:: DIRECTIONS FOR THIS TASK ::
Can you render the data from the line containing "Given: Choose the Nota de Crédito icon" through the line containing "Looking at the", both included, as a numbered list with blank lines omitted?

:: PROVIDED MATERIAL ::
● ● ● ●

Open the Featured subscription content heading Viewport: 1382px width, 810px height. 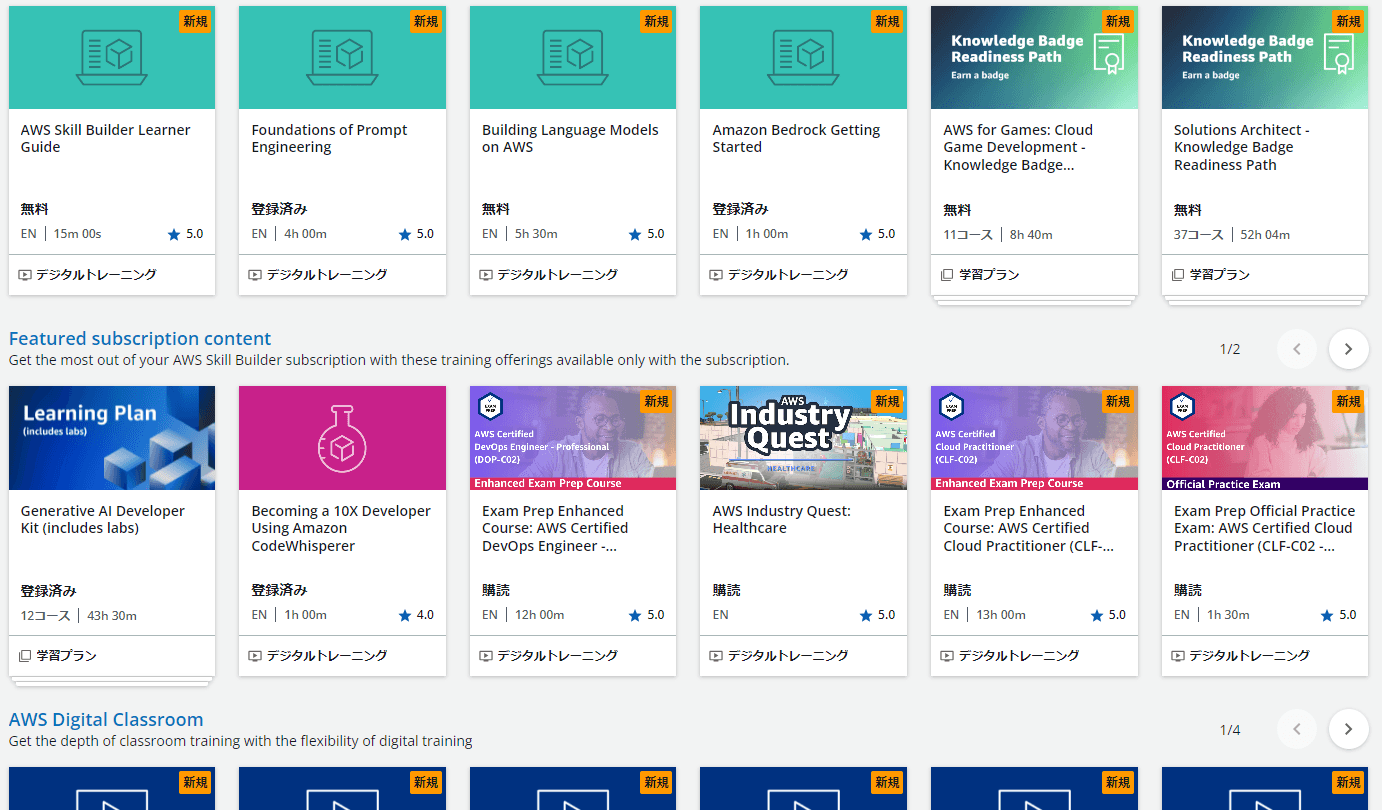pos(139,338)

● ● ● ●

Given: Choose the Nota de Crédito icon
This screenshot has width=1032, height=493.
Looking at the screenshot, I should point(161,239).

● ● ● ●

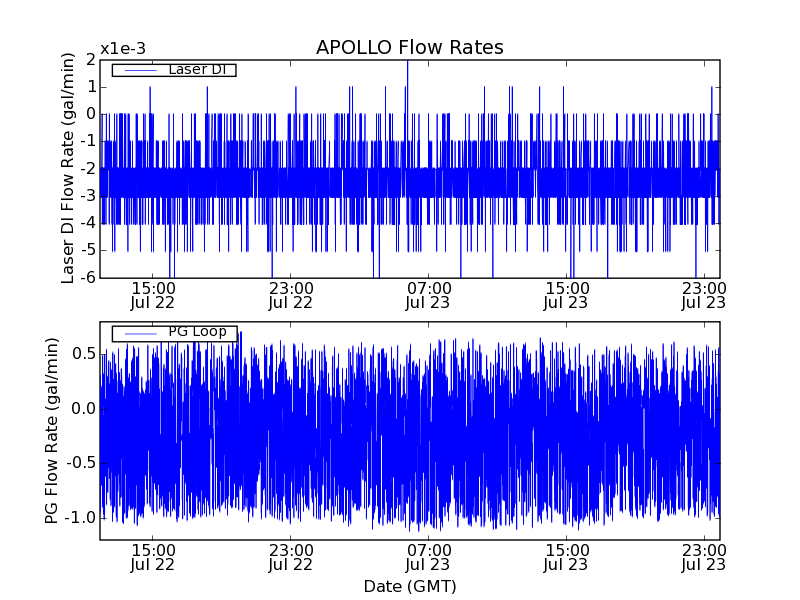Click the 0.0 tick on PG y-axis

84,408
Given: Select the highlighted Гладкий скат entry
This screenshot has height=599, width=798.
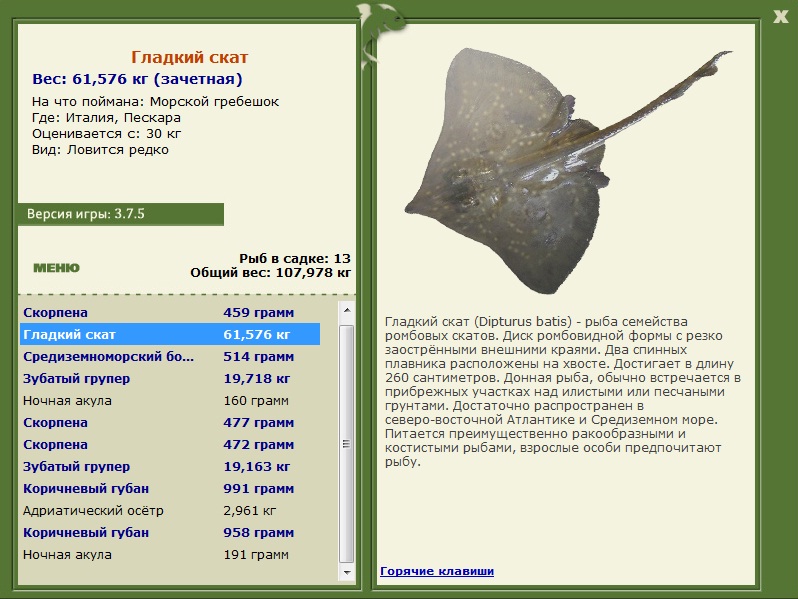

● ● ● ●

:: WORKED SOLUTION ::
1. Given: Choose the Nota de Crédito icon
2. This screenshot has width=1032, height=493.
3. Looking at the screenshot, I should point(161,239).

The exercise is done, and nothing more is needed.